Records from a pointing dataset
○ ○ ○ ○

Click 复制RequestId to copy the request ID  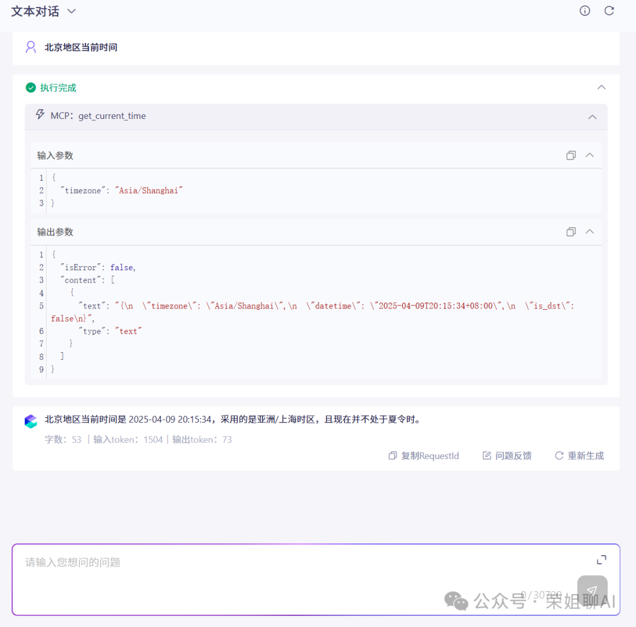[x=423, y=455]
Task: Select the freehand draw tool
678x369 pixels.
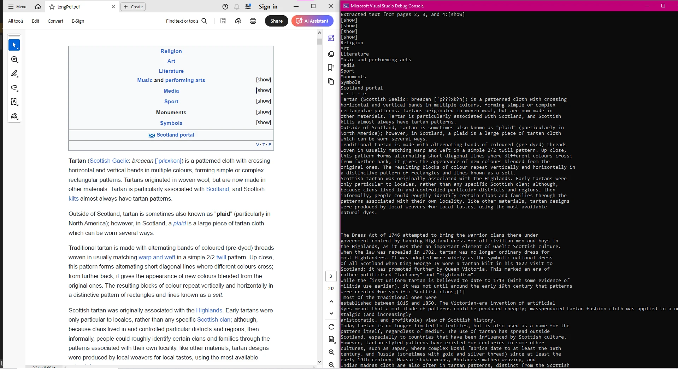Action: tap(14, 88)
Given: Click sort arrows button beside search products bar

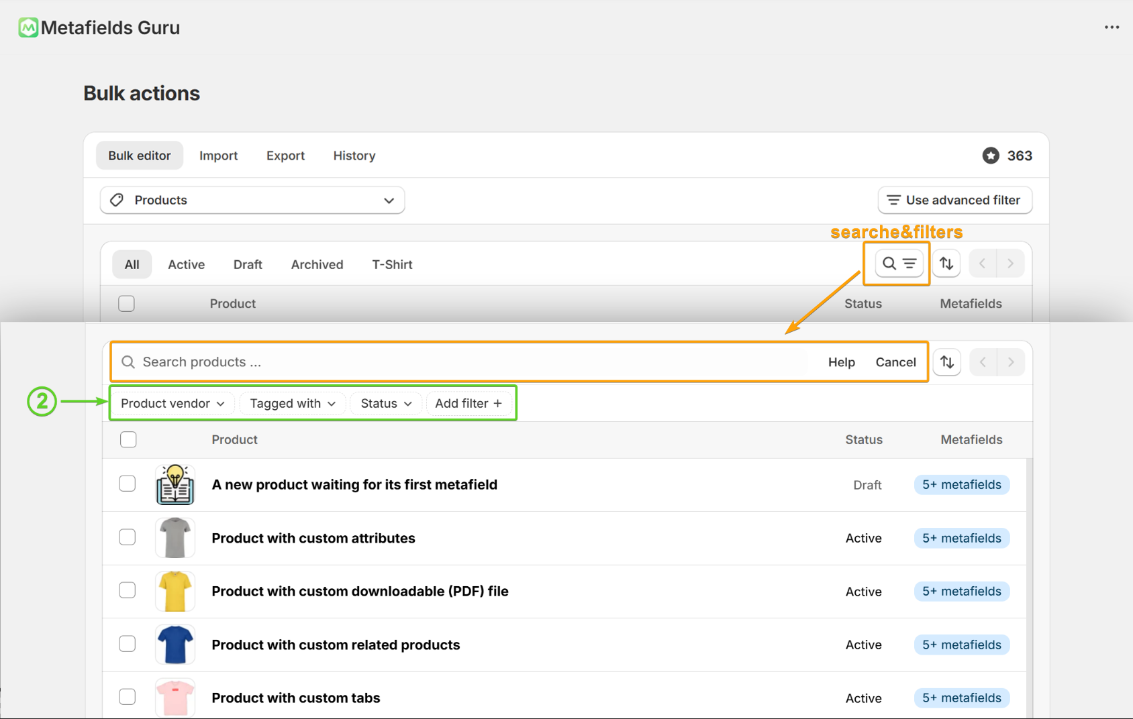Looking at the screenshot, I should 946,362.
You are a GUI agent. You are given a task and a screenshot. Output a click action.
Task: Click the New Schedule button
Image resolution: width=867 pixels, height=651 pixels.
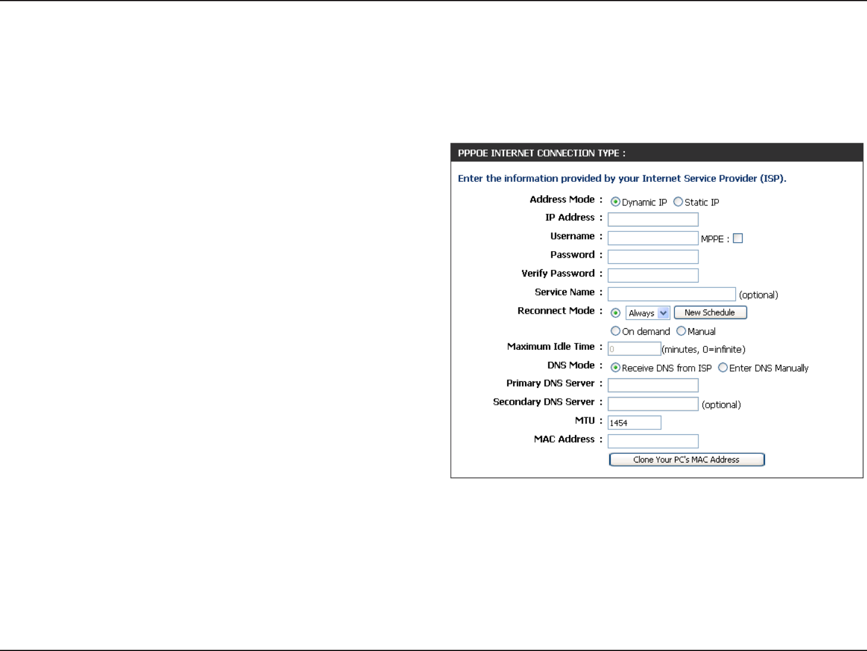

○ ○ ○ ○

Your objective
Rewrite the part of the listing above that starts with the line containing "Given: Click sort" and runs through the end of the listing as a JSON list of strings, one string per line, including both ends and skipping blank lines. Leave out the pictures.

Written reply
[
  "Given: Click sort arrows button beside search products bar",
  "Looking at the screenshot, I should 946,362.",
  "You are a GUI agent. You are given a task and a screenshot. Output a click action.",
  "Task: Click the New Schedule button",
  "Image resolution: width=867 pixels, height=651 pixels."
]